→ REQUIRED ACTION
Exactly as written, output each record given below.

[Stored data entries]

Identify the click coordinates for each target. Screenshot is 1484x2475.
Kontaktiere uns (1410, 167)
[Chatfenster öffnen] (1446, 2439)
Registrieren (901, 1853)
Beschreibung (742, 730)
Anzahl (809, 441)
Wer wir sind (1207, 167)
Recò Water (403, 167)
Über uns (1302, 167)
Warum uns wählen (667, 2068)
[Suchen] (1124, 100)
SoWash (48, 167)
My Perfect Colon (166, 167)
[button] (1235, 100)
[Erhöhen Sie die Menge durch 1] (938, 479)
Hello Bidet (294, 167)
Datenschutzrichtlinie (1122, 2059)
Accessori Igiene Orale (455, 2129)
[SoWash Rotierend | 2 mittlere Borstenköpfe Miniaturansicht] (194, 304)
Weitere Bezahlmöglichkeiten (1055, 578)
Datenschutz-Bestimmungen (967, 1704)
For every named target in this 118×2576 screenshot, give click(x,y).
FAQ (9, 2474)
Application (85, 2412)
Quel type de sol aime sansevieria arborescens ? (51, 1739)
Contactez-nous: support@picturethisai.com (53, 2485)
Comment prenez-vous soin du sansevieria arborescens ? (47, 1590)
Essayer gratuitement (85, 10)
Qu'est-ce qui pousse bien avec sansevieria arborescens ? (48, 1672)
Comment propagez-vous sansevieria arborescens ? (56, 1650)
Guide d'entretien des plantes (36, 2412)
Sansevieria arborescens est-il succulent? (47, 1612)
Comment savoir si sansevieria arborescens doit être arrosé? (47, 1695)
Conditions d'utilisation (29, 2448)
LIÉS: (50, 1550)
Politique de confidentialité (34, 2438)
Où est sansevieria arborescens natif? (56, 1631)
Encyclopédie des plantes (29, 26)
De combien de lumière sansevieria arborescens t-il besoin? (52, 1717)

→ EXPECTED ANSWER
Identify the click coordinates for each target. Screenshot is 1484x2475.
Kontaktiere uns (1410, 167)
[Chatfenster öffnen] (1446, 2439)
Registrieren (901, 1853)
Beschreibung (742, 730)
Anzahl (809, 441)
Wer wir sind (1207, 167)
Recò Water (403, 167)
Über uns (1302, 167)
Warum uns wählen (667, 2068)
[Suchen] (1124, 100)
SoWash (48, 167)
My Perfect Colon (166, 167)
[button] (1235, 100)
[Erhöhen Sie die Menge durch 1] (938, 479)
Hello Bidet (294, 167)
Datenschutzrichtlinie (1122, 2059)
Accessori Igiene Orale (455, 2129)
[SoWash Rotierend | 2 mittlere Borstenköpfe Miniaturansicht] (194, 304)
Weitere Bezahlmöglichkeiten (1055, 578)
Datenschutz-Bestimmungen (967, 1704)
For every named target in this 118×2576 screenshot, give click(x,y).
FAQ (9, 2474)
Application (85, 2412)
Quel type de sol aime sansevieria arborescens ? (51, 1739)
Contactez-nous: support@picturethisai.com (53, 2485)
Comment prenez-vous soin du sansevieria arborescens ? (47, 1590)
Essayer gratuitement (85, 10)
Qu'est-ce qui pousse bien avec sansevieria arborescens ? (48, 1672)
Comment propagez-vous sansevieria arborescens ? (56, 1650)
Guide d'entretien des plantes (36, 2412)
Sansevieria arborescens est-il succulent? (47, 1612)
Comment savoir si sansevieria arborescens doit être arrosé? (47, 1695)
Conditions d'utilisation (29, 2448)
LIÉS: (50, 1550)
Politique de confidentialité (34, 2438)
Où est sansevieria arborescens natif? (56, 1631)
Encyclopédie des plantes (29, 26)
De combien de lumière sansevieria arborescens t-il besoin? (52, 1717)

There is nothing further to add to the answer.